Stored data
───

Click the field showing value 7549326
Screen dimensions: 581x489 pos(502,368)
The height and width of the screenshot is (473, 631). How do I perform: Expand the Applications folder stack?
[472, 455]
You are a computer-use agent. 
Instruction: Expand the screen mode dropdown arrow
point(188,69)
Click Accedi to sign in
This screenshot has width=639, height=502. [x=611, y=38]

───

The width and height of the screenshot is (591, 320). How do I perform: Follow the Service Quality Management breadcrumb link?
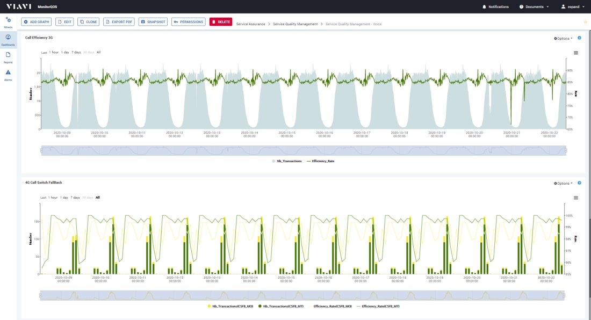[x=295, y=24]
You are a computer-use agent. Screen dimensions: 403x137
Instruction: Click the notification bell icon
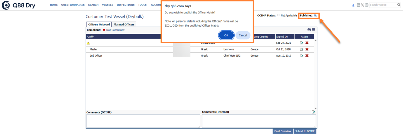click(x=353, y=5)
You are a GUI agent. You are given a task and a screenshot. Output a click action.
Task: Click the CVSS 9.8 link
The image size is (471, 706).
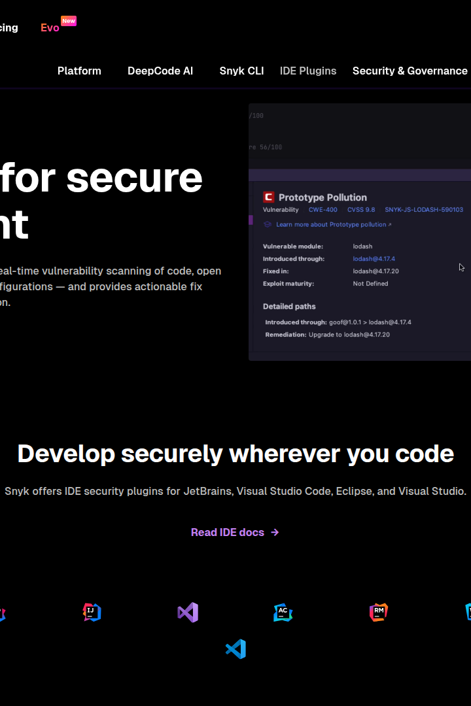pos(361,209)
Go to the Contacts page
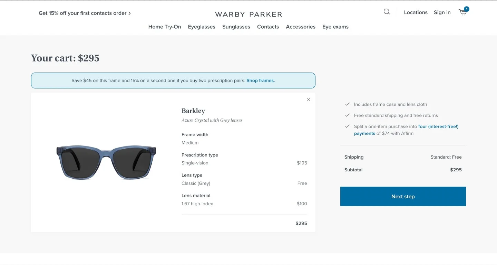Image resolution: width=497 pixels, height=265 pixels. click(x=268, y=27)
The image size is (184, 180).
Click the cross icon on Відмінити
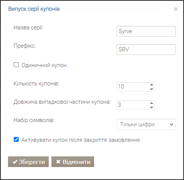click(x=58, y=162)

───

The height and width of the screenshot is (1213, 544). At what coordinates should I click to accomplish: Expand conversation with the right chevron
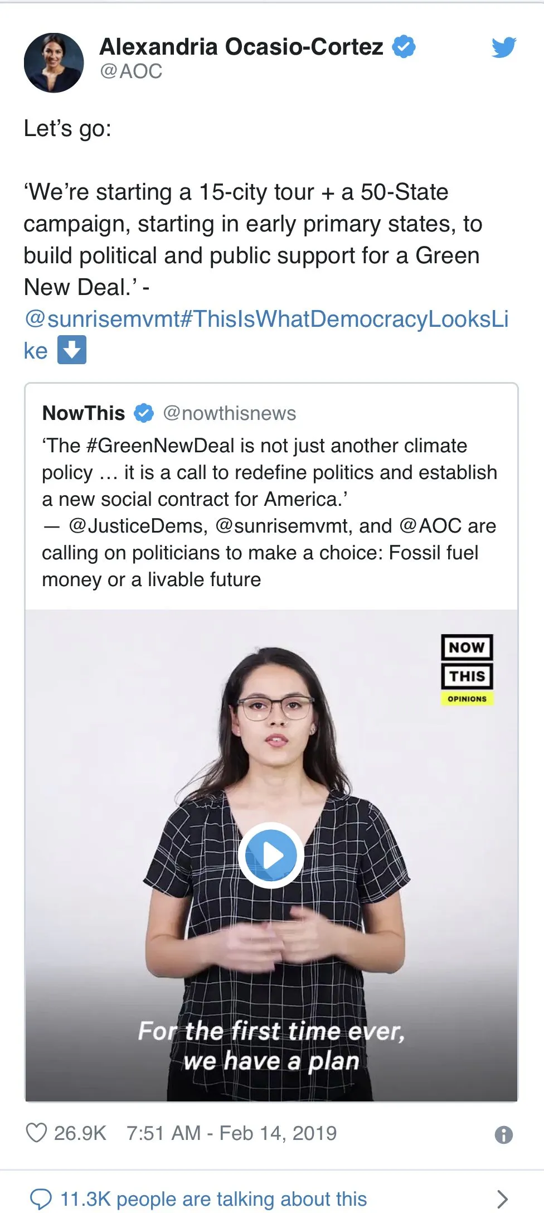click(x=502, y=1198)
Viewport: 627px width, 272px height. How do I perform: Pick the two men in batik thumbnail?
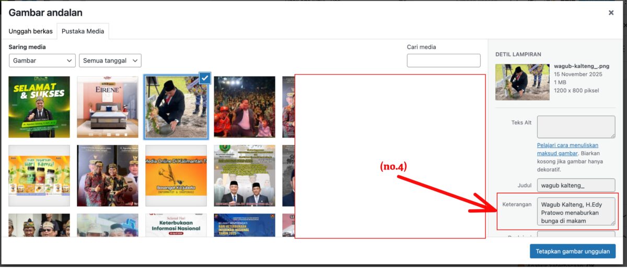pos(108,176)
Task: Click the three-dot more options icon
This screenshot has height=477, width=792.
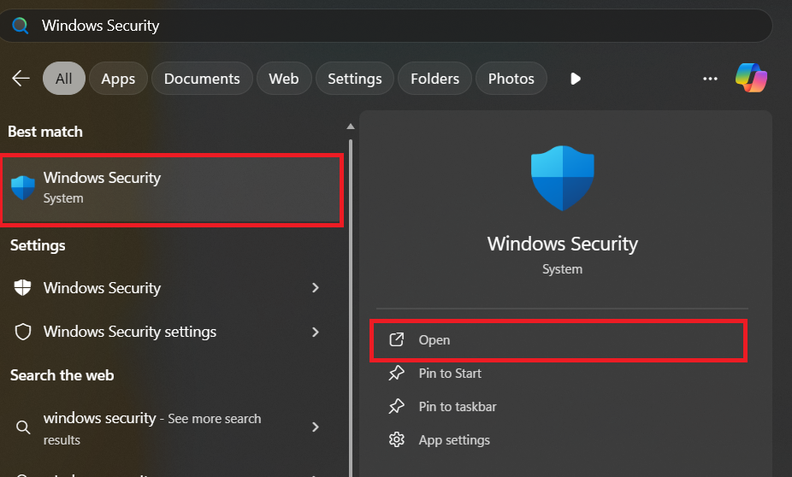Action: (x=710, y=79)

───

> _Exercise details_
Say how many of the lines above include the string "computer", and give no other words.

> _Solution below_
2